ZIEL:
Ersetze im Abschnitt von der Zeile mit „Task: Select the“ bis einschließlich der Zeile mit „click(x=89, y=92)“ den Ausdruck „highlighted“ durch „selected“ und gib nur diese Zeilen ohne die Bilder aus.

EINGABEDATEN:
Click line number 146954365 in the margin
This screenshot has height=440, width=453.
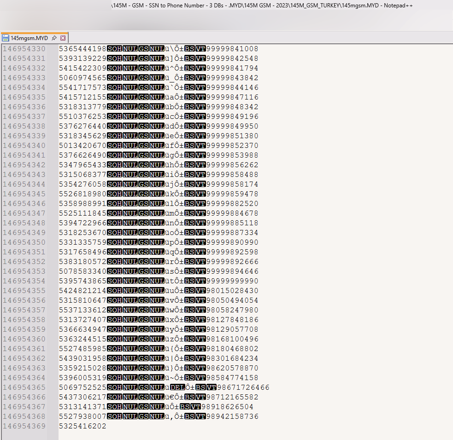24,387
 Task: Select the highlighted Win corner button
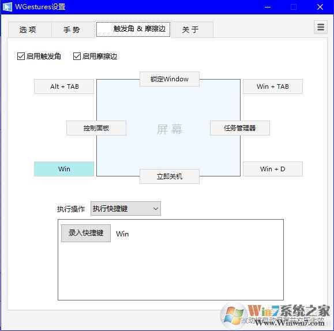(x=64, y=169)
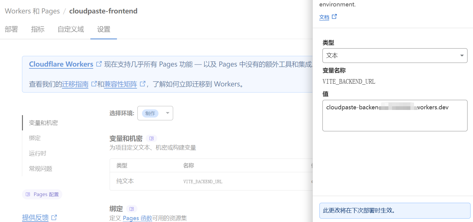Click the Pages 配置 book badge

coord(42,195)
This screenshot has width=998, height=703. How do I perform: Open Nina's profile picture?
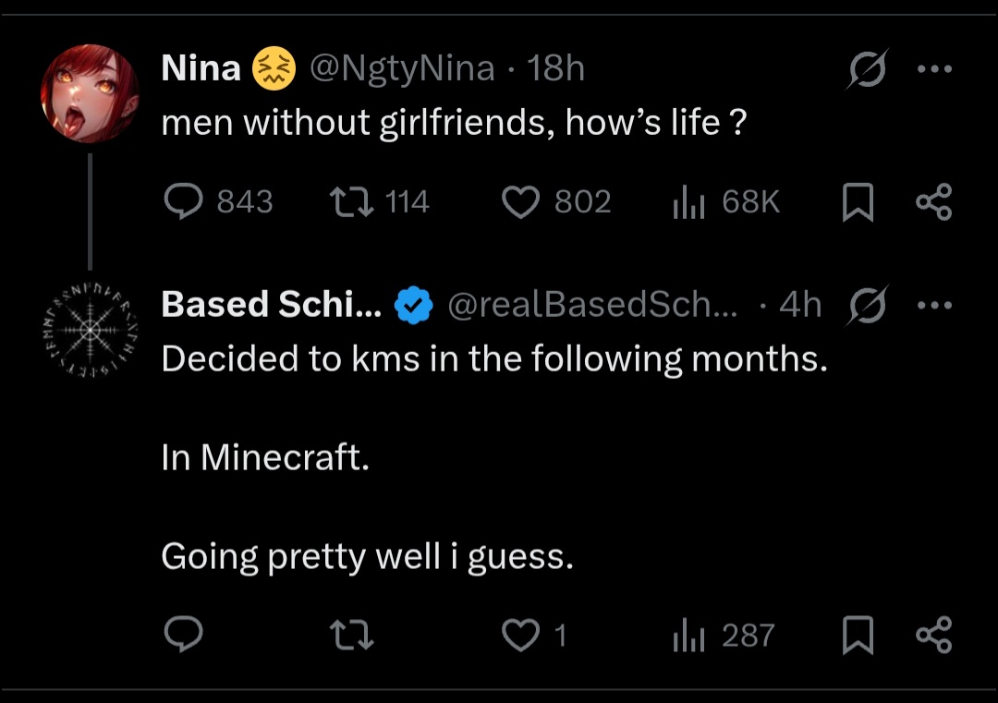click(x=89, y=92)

--

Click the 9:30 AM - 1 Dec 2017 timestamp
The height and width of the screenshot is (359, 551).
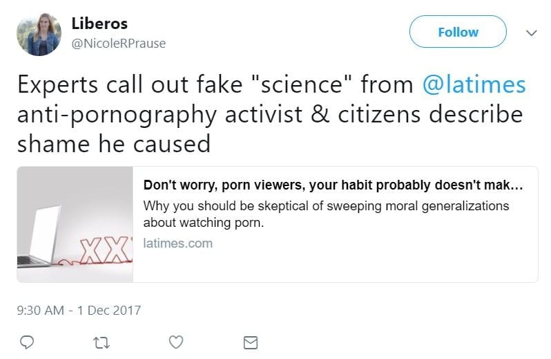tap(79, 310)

==

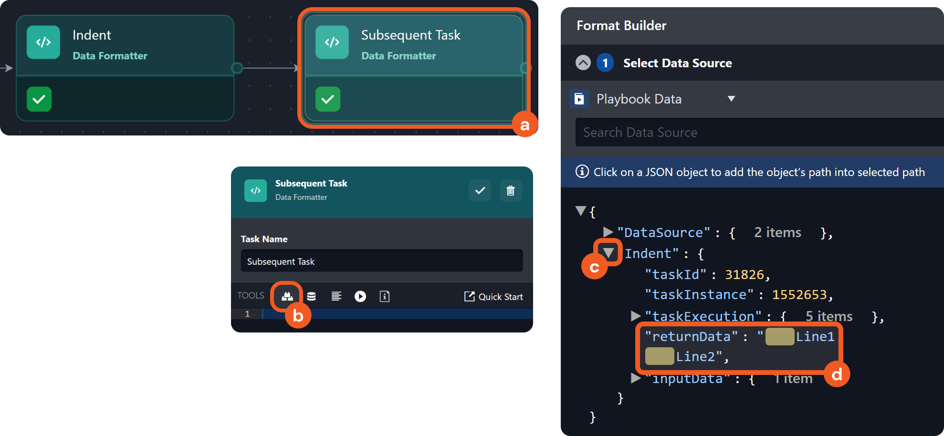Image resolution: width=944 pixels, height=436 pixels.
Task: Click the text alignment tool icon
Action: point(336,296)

KORREKTE LÖSUNG:
 Task: Select the selected Win corner button
(x=64, y=169)
Click the Pages 配置 book badge

coord(42,195)
This screenshot has width=998, height=703. How do I perform: Open Nina's profile picture?
click(x=89, y=92)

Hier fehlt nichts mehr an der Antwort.